▶ **What to do**
In the listing that follows, the range to quote begins at the line that has "Расчет контактной сети станции (118, 146)" and ends after the line that has "Oju (136, 1396)"; quote it verbatim and add nothing.

▶ **Supplied records**
Start of Block

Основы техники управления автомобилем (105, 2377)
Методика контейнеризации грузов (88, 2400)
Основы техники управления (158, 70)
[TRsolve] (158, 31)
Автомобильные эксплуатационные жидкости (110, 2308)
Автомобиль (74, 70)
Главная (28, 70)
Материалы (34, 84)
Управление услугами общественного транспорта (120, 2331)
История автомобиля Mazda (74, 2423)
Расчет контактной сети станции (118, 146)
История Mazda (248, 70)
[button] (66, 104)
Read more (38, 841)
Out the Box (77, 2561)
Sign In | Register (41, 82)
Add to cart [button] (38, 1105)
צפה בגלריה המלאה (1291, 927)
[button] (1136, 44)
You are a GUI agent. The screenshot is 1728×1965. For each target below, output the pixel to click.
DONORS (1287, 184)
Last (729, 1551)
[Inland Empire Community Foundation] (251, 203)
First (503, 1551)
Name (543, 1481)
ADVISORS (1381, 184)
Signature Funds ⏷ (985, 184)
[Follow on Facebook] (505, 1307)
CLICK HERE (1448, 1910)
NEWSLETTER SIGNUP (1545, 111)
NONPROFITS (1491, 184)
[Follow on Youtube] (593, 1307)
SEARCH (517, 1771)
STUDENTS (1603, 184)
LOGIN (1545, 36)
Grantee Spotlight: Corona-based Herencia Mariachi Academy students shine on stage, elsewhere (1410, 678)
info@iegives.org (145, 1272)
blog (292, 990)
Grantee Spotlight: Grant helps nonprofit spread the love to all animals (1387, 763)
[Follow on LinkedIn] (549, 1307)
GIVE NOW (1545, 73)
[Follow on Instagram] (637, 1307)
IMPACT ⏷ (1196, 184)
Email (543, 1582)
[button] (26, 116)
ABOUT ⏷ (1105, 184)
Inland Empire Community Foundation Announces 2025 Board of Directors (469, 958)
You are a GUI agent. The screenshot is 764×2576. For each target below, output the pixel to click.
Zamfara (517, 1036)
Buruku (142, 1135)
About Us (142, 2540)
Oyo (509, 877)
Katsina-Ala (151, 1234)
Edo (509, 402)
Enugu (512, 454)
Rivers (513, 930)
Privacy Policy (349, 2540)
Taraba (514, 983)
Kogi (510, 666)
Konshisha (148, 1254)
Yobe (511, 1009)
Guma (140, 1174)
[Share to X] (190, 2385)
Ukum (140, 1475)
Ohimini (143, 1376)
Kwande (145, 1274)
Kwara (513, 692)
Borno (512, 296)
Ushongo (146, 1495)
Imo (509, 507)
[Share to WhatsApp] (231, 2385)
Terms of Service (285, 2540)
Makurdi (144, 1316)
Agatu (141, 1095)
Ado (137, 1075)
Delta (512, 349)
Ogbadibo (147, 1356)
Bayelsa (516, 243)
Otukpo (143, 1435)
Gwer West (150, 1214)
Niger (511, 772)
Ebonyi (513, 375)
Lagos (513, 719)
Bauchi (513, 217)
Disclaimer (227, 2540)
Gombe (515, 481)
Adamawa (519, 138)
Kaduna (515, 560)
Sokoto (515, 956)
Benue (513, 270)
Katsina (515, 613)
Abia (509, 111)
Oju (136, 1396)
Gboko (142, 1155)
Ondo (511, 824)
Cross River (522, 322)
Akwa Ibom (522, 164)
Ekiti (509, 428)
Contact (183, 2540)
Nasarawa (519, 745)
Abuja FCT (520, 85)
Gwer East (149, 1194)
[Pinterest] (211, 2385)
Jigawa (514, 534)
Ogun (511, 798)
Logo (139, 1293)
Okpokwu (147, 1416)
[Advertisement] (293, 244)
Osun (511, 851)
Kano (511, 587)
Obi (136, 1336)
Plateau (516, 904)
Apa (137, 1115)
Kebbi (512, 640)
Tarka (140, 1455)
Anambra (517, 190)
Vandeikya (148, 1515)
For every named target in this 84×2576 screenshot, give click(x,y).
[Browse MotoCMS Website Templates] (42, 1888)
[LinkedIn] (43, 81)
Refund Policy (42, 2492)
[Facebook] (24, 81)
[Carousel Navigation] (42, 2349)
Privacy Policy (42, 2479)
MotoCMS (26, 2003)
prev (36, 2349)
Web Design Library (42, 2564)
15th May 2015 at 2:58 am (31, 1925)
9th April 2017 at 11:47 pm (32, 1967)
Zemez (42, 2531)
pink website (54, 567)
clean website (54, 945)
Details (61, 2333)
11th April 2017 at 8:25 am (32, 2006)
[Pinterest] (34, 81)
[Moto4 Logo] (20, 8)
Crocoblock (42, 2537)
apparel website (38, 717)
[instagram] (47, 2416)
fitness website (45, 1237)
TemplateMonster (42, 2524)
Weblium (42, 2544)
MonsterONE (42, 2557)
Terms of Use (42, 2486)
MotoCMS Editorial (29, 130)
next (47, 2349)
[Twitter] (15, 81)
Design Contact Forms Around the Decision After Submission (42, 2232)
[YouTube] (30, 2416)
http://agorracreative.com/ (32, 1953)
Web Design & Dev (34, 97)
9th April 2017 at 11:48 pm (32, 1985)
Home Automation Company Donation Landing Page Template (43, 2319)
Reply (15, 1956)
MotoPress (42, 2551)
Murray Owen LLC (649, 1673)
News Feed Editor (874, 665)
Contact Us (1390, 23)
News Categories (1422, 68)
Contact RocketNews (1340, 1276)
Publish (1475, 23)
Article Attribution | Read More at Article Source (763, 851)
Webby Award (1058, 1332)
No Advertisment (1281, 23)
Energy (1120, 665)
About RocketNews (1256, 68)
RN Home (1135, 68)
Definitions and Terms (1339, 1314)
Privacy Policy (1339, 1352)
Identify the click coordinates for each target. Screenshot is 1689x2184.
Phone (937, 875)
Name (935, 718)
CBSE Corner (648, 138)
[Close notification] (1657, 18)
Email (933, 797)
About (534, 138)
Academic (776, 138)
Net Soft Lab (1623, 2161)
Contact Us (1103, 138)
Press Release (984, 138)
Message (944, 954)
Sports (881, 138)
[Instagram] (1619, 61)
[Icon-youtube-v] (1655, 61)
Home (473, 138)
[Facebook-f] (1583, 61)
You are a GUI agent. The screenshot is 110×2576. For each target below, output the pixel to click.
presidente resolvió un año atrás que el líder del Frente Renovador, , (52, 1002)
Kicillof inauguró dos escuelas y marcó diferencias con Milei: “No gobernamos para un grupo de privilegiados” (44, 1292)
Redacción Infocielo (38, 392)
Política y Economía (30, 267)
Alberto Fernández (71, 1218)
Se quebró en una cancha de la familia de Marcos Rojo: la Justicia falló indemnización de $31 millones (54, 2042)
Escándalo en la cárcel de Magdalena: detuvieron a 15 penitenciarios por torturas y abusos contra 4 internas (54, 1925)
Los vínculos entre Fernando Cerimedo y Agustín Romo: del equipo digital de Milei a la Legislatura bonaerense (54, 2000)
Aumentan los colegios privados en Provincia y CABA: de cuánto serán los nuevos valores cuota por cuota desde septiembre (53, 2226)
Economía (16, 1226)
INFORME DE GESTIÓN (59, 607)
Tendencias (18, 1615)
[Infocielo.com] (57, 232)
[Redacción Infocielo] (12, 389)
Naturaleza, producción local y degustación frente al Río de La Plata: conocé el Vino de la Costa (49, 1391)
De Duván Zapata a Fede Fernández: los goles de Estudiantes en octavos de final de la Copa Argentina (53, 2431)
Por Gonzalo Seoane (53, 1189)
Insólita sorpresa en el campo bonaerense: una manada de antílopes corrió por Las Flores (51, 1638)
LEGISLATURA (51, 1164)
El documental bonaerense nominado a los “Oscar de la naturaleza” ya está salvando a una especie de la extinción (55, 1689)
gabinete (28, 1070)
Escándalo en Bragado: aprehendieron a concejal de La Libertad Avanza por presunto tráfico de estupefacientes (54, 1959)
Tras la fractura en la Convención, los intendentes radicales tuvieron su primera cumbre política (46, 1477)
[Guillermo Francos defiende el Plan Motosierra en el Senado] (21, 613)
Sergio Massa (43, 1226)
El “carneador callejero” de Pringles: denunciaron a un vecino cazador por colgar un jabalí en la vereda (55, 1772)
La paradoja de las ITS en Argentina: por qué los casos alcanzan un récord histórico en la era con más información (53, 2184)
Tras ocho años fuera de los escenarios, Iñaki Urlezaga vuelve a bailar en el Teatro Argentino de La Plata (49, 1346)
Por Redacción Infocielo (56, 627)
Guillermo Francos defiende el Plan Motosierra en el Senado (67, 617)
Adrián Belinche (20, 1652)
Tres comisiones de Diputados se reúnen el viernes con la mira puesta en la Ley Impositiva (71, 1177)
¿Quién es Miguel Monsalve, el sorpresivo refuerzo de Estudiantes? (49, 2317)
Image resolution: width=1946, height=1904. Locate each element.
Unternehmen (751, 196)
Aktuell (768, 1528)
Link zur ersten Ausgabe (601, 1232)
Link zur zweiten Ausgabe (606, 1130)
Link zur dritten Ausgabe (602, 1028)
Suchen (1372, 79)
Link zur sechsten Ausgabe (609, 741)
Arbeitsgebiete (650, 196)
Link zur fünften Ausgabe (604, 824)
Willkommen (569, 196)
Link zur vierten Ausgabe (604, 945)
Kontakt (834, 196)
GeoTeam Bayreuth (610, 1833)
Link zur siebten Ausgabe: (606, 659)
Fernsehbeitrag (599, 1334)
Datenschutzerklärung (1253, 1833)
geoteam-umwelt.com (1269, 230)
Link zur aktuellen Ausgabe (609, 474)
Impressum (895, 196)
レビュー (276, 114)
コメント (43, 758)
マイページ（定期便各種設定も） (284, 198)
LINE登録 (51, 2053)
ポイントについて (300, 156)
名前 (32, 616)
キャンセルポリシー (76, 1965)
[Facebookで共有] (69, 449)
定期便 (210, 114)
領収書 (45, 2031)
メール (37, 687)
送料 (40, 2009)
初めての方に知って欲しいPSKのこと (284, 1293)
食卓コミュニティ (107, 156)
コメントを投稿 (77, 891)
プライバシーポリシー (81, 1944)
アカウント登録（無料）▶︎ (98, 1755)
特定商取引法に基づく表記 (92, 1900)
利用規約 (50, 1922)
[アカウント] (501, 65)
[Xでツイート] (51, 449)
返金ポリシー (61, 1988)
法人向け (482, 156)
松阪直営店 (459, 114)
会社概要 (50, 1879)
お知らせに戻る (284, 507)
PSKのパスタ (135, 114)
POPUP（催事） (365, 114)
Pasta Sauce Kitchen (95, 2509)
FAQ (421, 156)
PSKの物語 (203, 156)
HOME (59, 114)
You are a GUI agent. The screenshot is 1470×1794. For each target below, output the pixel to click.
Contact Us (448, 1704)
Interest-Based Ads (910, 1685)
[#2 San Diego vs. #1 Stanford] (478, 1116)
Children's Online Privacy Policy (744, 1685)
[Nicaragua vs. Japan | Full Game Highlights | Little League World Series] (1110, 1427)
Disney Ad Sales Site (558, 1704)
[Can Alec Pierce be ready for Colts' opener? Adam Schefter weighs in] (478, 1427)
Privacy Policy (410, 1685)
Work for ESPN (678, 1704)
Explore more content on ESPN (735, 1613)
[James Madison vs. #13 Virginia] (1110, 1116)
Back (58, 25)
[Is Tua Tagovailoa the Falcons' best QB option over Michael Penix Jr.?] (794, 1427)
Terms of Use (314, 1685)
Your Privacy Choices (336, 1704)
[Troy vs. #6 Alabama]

End of Block

▶ **Reply to the exercise**
Расчет контактной сети станции (118, 146)
История Mazda (248, 70)
[button] (66, 104)
Read more (38, 841)
Out the Box (77, 2561)
Sign In | Register (41, 82)
Add to cart [button] (38, 1105)
צפה בגלריה המלאה (1291, 927)
[button] (1136, 44)
You are a GUI agent. The screenshot is 1728×1965. For each target below, output the pixel to click.
DONORS (1287, 184)
Last (729, 1551)
[Inland Empire Community Foundation] (251, 203)
First (503, 1551)
Name (543, 1481)
ADVISORS (1381, 184)
Signature Funds ⏷ (985, 184)
[Follow on Facebook] (505, 1307)
CLICK HERE (1448, 1910)
NEWSLETTER SIGNUP (1545, 111)
NONPROFITS (1491, 184)
[Follow on Youtube] (593, 1307)
SEARCH (517, 1771)
STUDENTS (1603, 184)
LOGIN (1545, 36)
Grantee Spotlight: Corona-based Herencia Mariachi Academy students shine on stage, elsewhere (1410, 678)
info@iegives.org (145, 1272)
blog (292, 990)
Grantee Spotlight: Grant helps nonprofit spread the love to all animals (1387, 763)
[Follow on LinkedIn] (549, 1307)
GIVE NOW (1545, 73)
[Follow on Instagram] (637, 1307)
IMPACT ⏷ (1196, 184)
Email (543, 1582)
[button] (26, 116)
ABOUT ⏷ (1105, 184)
Inland Empire Community Foundation Announces 2025 Board of Directors (469, 958)
You are a GUI agent. The screenshot is 764×2576. For each target below, output the pixel to click.
Zamfara (517, 1036)
Buruku (142, 1135)
About Us (142, 2540)
Oyo (509, 877)
Katsina-Ala (151, 1234)
Edo (509, 402)
Enugu (512, 454)
Rivers (513, 930)
Privacy Policy (349, 2540)
Taraba (514, 983)
Kogi (510, 666)
Konshisha (148, 1254)
Yobe (511, 1009)
Guma (140, 1174)
[Share to X] (190, 2385)
Ukum (140, 1475)
Ohimini (143, 1376)
Kwande (145, 1274)
Kwara (513, 692)
Borno (512, 296)
Ushongo (146, 1495)
Imo (509, 507)
[Share to WhatsApp] (231, 2385)
Terms of Service (285, 2540)
Makurdi (144, 1316)
Agatu (141, 1095)
Ado (137, 1075)
Delta (512, 349)
Ogbadibo (147, 1356)
Bayelsa (516, 243)
Otukpo (143, 1435)
Gwer West (150, 1214)
Niger (511, 772)
Ebonyi (513, 375)
Lagos (513, 719)
Bauchi (513, 217)
Disclaimer (227, 2540)
Gombe (515, 481)
Adamawa (519, 138)
Kaduna (515, 560)
Sokoto (515, 956)
Benue (513, 270)
Katsina (515, 613)
Abia (509, 111)
Oju (136, 1396)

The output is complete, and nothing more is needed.